Severino é simpático. Parece ser
alguém que mora no mato e que,
quando aparece de vez em quando para fazer uma visita, sua chegada deve ser sempre uma alegria; por ser rude, mais velho e viver à margem da civilização,
acha e fala o que quer, e todo
mundo morre de rir. Uma figura
folclórica, digamos.
Não é um homem mau: está
sempre pronto a ajudar, seja dando dinheiro a quem precisa de um
remédio (deve tirar as notas do
bolso sem nem contar quanto está
dando), uma dentadura, um burro para puxar uma carroça.
Deve também fazer o que pode
para arranjar uma "colocação"
para um afilhado ou uma vaga
na escola para uma criança, e como faz muitos favores, tem sempre a quem recorrer para dar
uma driblada na lei, o que acha
muito natural. Por dizer o que
pensa, muitos acham que Severino é legal: não é hipócrita e faz o
que todo mundo faz, só que não
esconde.
Vide o que ele fez por seu amigo,
o deputado Carimbão (contado
por ele): forçou um convite para
levá-lo ao jantar na embaixada
do Brasil na Itália, conseguiu
apresentá-lo ao presidente Lula, e
mais: que ele voltasse ao Brasil no
avião presidencial. Algum dia
Carimbão vai negar alguma coisa
a Severino? É claro que não.
Emprega parentes e amigos
com excelentes salários, e no passado chegou a ter 14 lojas; de tanto fazer o bem, perdeu todas e
ainda gastou toda a herança de
sua mulher. Mas foi compensado
tendo sido eleito várias vezes;
quanto mais favores fizer, mais
certo é que vai continuar ganhando as eleições: o povo é grato a
quem o ajuda.
Só existe um pequeno porém: o
que fazia com o seu próprio dinheiro -por isso perdeu tudo e é
deputado há tanto tempo, mas
valeu- agora faz, sem a menor
cerimônia, com o dinheiro da nação -e com o prestígio que adquiriu a partir dos seus favores.

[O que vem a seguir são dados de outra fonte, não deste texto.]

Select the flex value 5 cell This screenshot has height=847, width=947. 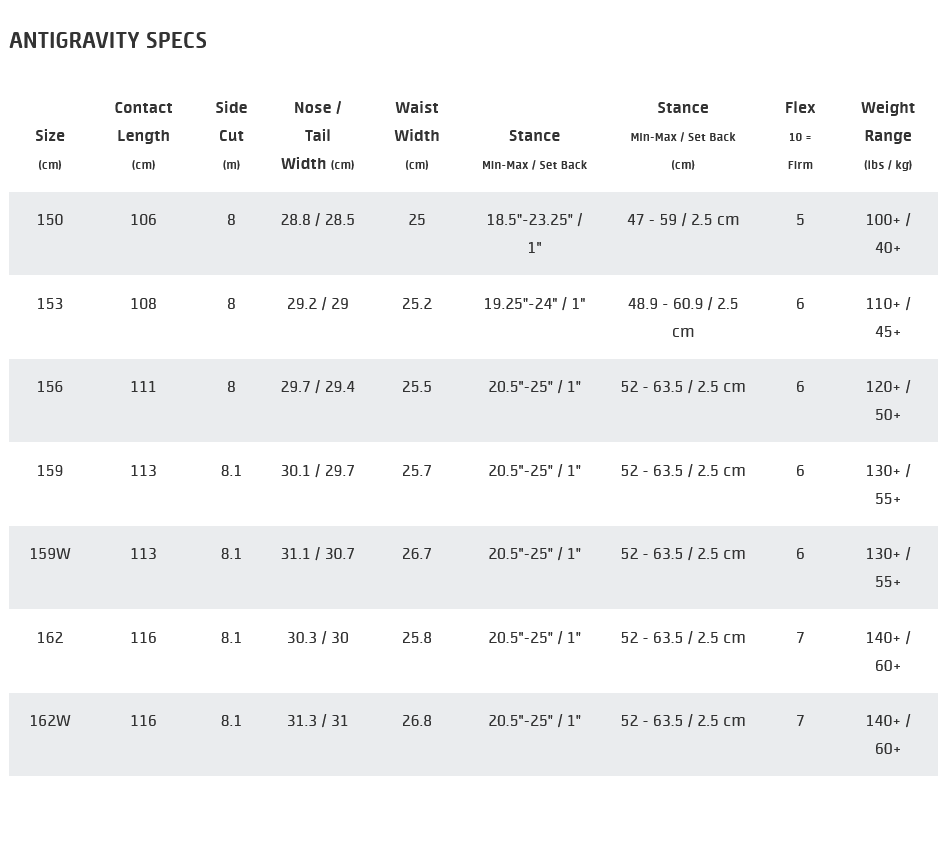tap(800, 220)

Na sabatina da Folha, na última segunda-feira, soubemos
(contado por ele) que havia sido
escolhida uma delegação de seis
deputadas para uma reunião na
ONU, mas quando ele viu os nomes, se recusou a assinar a autorização. A razão? Porque, segundo ele, todas aquelas deputadas já
haviam viajado ao exterior. Foram então escolhidas seis outras,
por um critério seu, aliás muito
humano: elas nunca haviam saído do país. Algum dia essas seis
deputadas vão deixar de votar no
que Severino pedir ou mandar?
Nunca.
Dentro da Câmara, quem é
amigo dele é amigo do rei. Mas o
Brasil não é o quintal da casa de
Severino, como não é o quintal da
casa de Lula nem pode ser de nenhum futuro presidente. O Brasil
é meu, é seu, é nosso, e não tem
cabimento que parentes sejam
empregados e deputadas mandadas para Nova York para o presidente da Câmara ficar cada vez
mais poderoso com seus favorezinhos. É um comportamento primitivo, mas é assim que funcionam os Severinos.

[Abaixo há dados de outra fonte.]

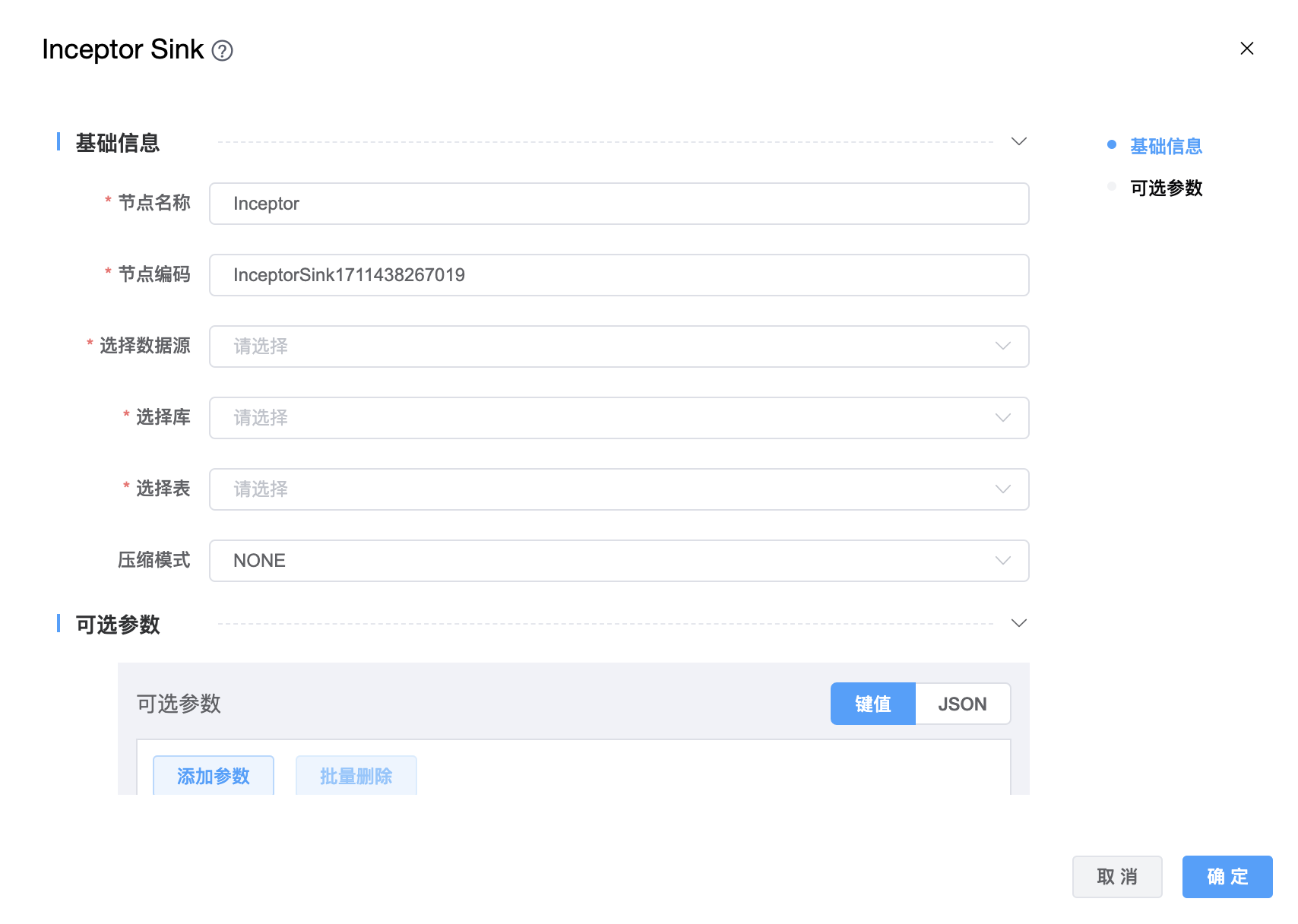
Task: Click the 添加参数 button
Action: click(214, 775)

Existem parlamentares que são
conscientes do mal que isso pode
fazer ao país. Não sei quantos eles
são, mas tremo à idéia de que sejam uma minoria -afinal, ele foi
eleito presidente da Câmara com
mais de 300 votos. A cassação de
André Luiz até que deu uma certa
esperança, mas logo em seguida o
pai do secretário de Severino foi
indicado -por seus amigos deputados- para o Conselho Nacional de Justiça, onde Severino
agora já tem um pé.
A democracia brasileira precisa
ser aperfeiçoada ou mais vigiada;
pessoas como Severino são engraçadas, com suas opiniões esdrúxulas, mas só numa mesa de botequim em João Alfredo.
Porque são mais perigosas do
que parecem e não deveriam poder se candidatar a nada.